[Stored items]
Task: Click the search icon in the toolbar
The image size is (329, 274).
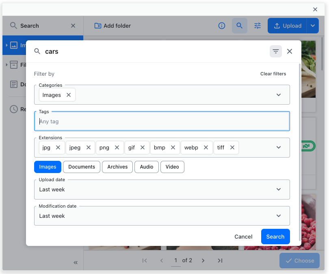Action: point(240,25)
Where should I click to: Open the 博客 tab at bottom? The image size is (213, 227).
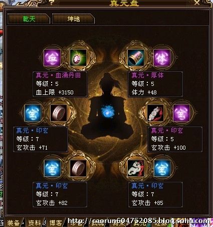[56, 222]
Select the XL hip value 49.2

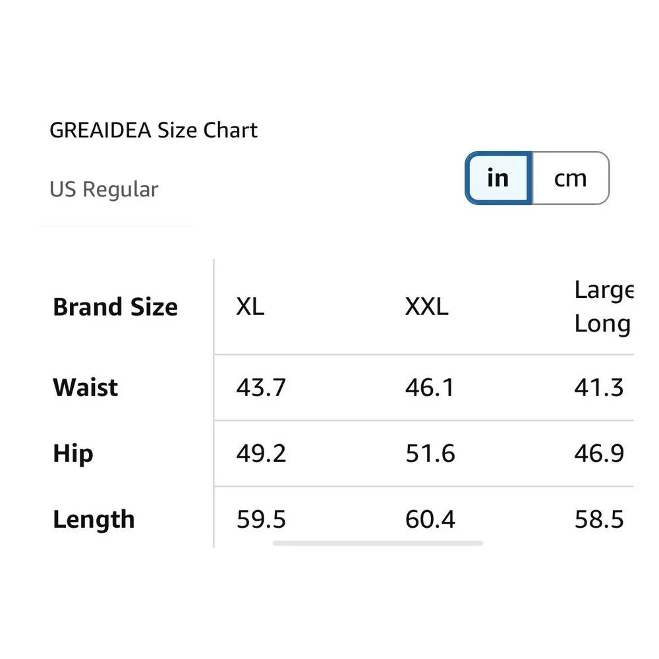click(261, 453)
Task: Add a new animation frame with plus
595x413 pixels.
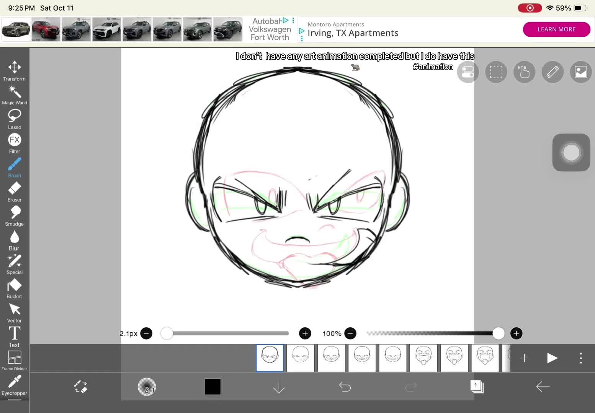Action: (x=525, y=358)
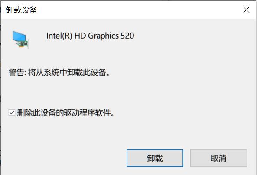Uncheck 删除此设备的驱动程序软件 checkbox

(12, 113)
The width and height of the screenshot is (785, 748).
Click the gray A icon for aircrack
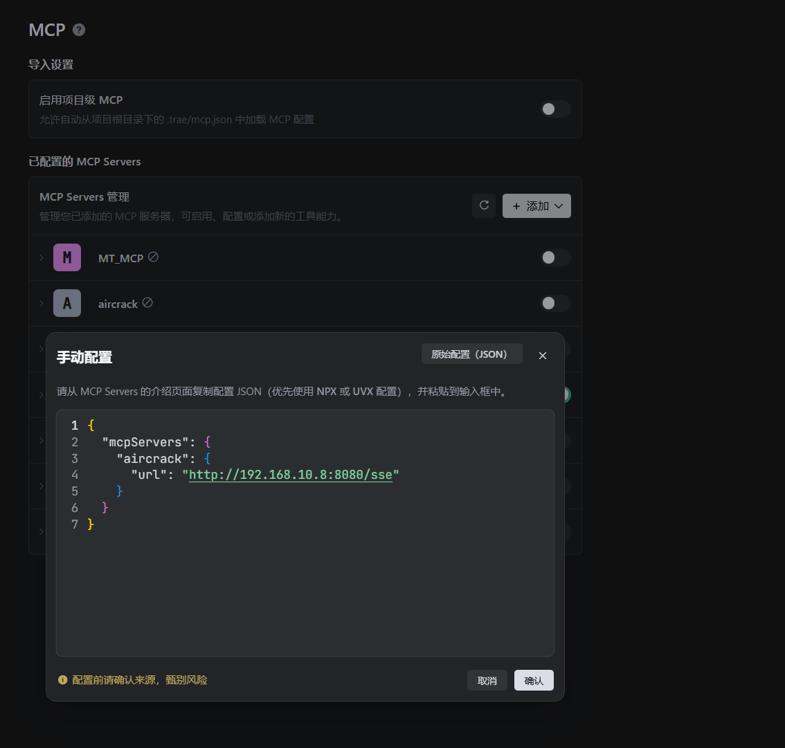pyautogui.click(x=67, y=303)
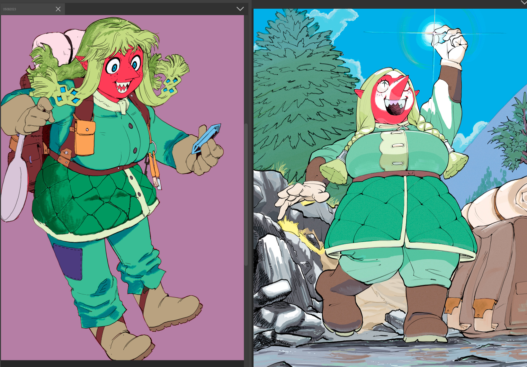Open the left canvas panel dropdown chevron

240,9
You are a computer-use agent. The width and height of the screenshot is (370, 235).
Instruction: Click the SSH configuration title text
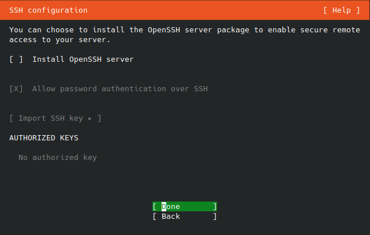48,10
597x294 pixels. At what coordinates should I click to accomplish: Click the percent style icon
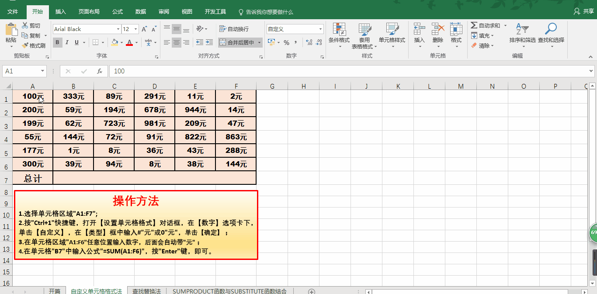coord(286,42)

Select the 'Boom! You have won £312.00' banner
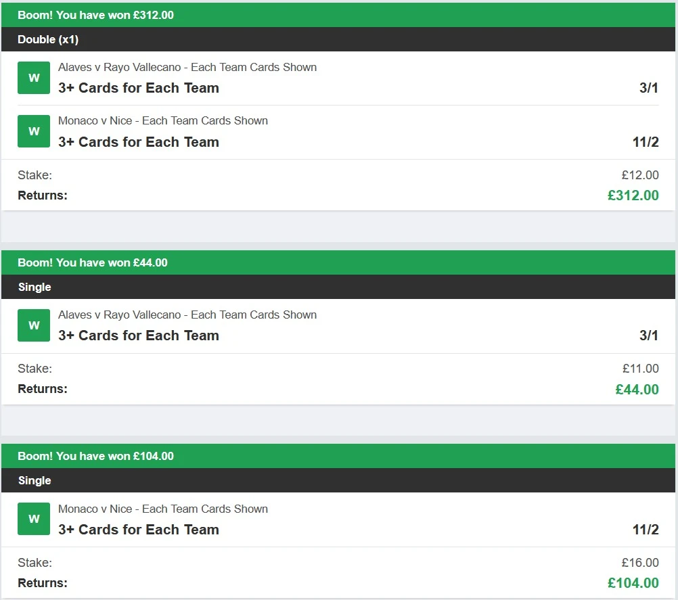click(x=338, y=15)
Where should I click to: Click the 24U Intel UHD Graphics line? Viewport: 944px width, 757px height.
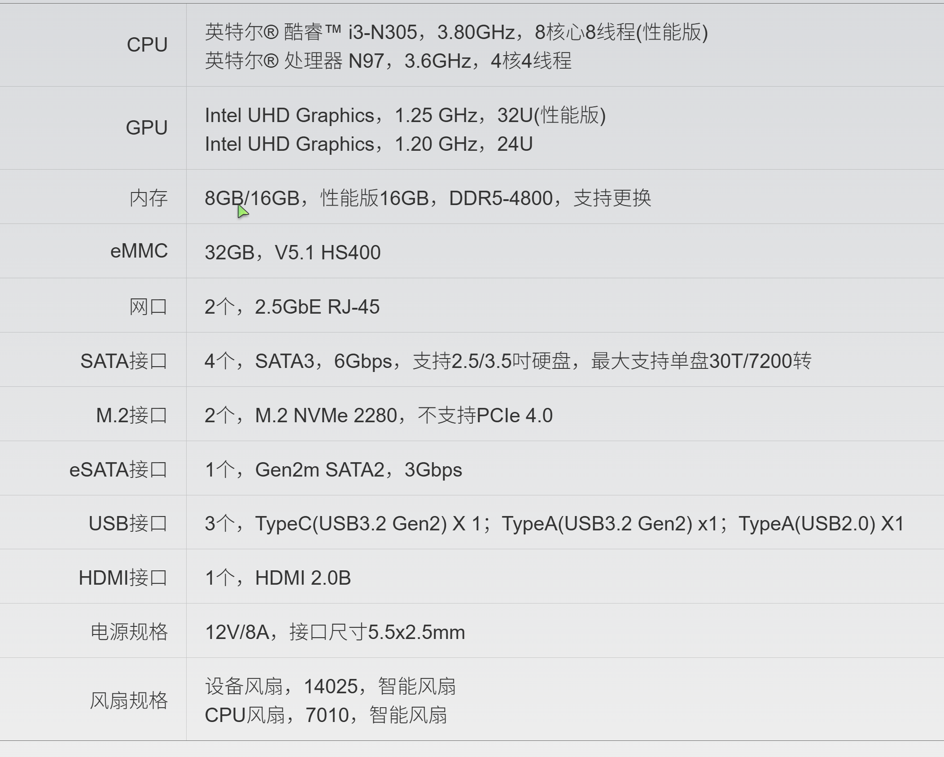[369, 144]
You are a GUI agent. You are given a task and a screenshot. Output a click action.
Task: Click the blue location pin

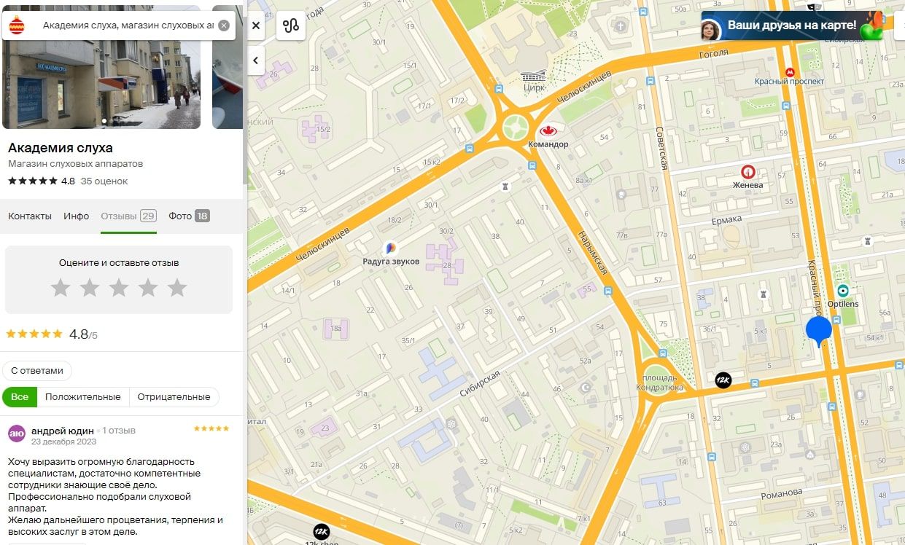click(x=818, y=330)
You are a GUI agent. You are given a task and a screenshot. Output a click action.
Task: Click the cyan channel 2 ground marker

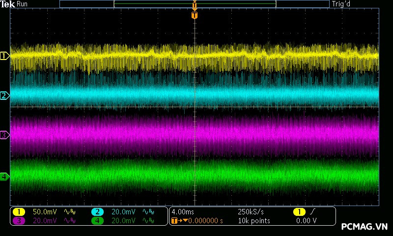[4, 95]
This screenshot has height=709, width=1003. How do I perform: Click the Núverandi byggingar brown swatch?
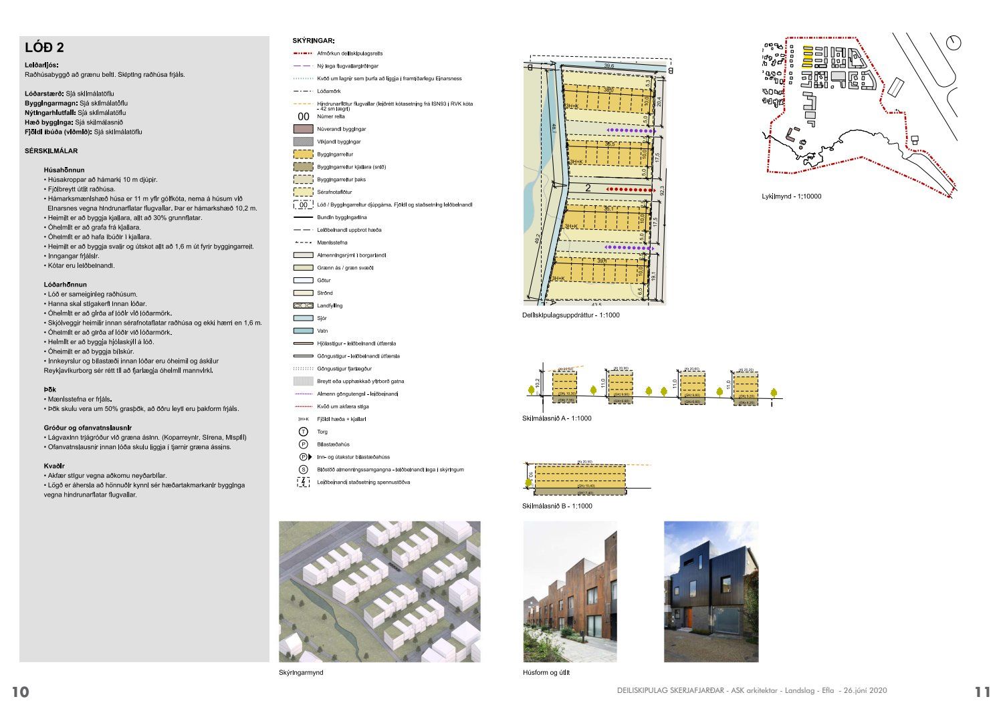point(303,129)
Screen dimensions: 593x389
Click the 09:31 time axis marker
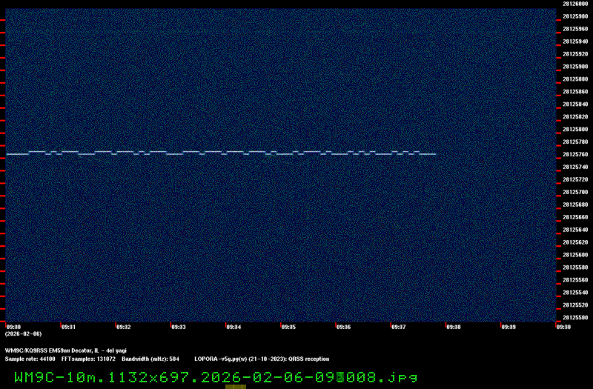(68, 326)
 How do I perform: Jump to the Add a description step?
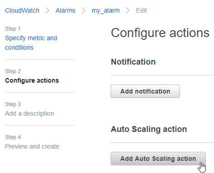coord(29,113)
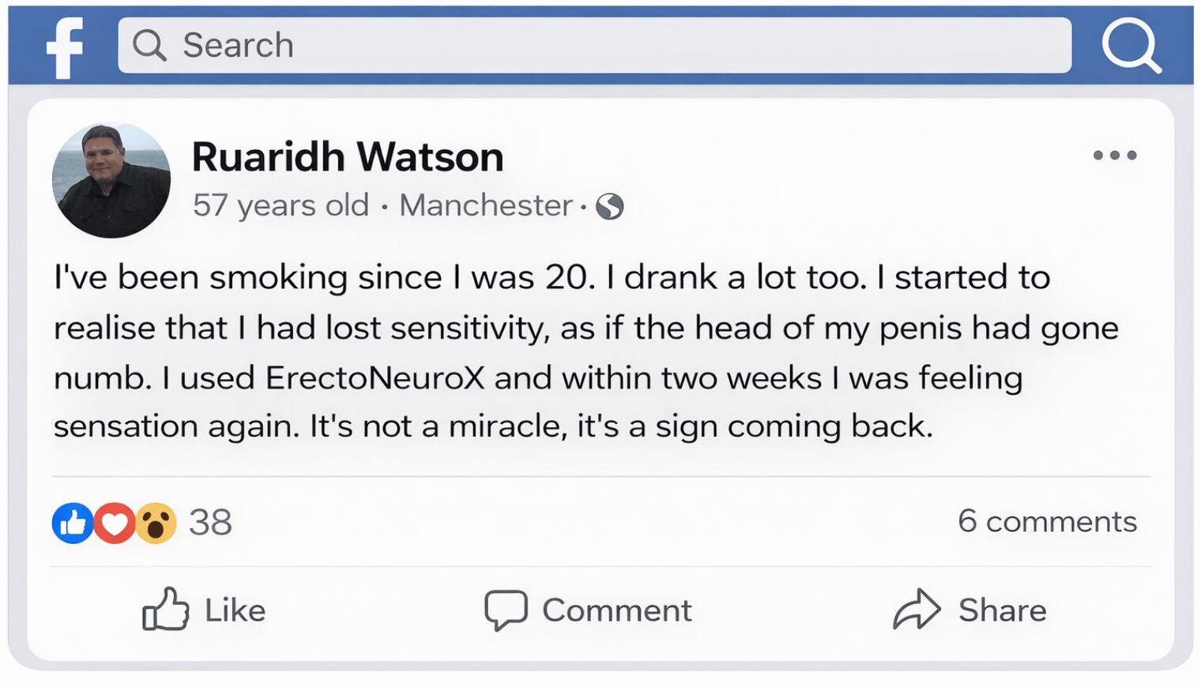The width and height of the screenshot is (1201, 687).
Task: Click the Facebook logo icon
Action: [65, 47]
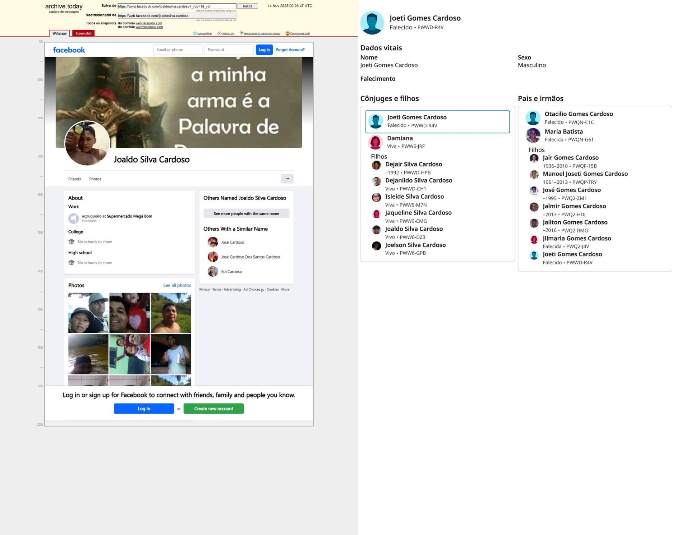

- Prompt
The complete set of records should be written out again, pictures excluded.

- Response below
Task: Click the search icon in the toolbar
The image size is (329, 274).
Action: point(240,25)
Where should I click to: Open the 博客 tab at bottom? The image size is (213, 227).
[56, 222]
Select the XL hip value 49.2

click(261, 453)
Task: Add a new animation frame with plus
595x413 pixels.
Action: (x=525, y=358)
Uncheck 删除此设备的驱动程序软件 checkbox

(12, 113)
The width and height of the screenshot is (785, 748).
Click the gray A icon for aircrack
pyautogui.click(x=67, y=303)
Open the left canvas panel dropdown chevron

240,9
You are a computer-use agent. The width and height of the screenshot is (370, 235).
Instruction: Click the SSH configuration title text
48,10
597x294 pixels. At what coordinates should I click to accomplish: Click the percent style icon
coord(286,42)

Select the 'Boom! You have won £312.00' banner
click(x=338, y=15)
Where should I click to: Click the 24U Intel UHD Graphics line? Viewport: 944px width, 757px height.
[369, 144]
You are a GUI agent. You are given a task and a screenshot. Output a click action.
Task: Click the blue location pin

click(x=818, y=330)
You are a GUI agent. You are given a task and a screenshot. Output a click action.
Task: Click the cyan channel 2 ground marker

[4, 95]
This screenshot has height=709, width=1003. How do I perform: Click the Núverandi byggingar brown swatch?
point(303,129)
Screen dimensions: 593x389
Click the 09:31 time axis marker
(68, 326)
 How do I perform: Jump to the Add a description step?
coord(29,113)
The width and height of the screenshot is (1201, 687).
Task: Click the Facebook logo icon
Action: [65, 47]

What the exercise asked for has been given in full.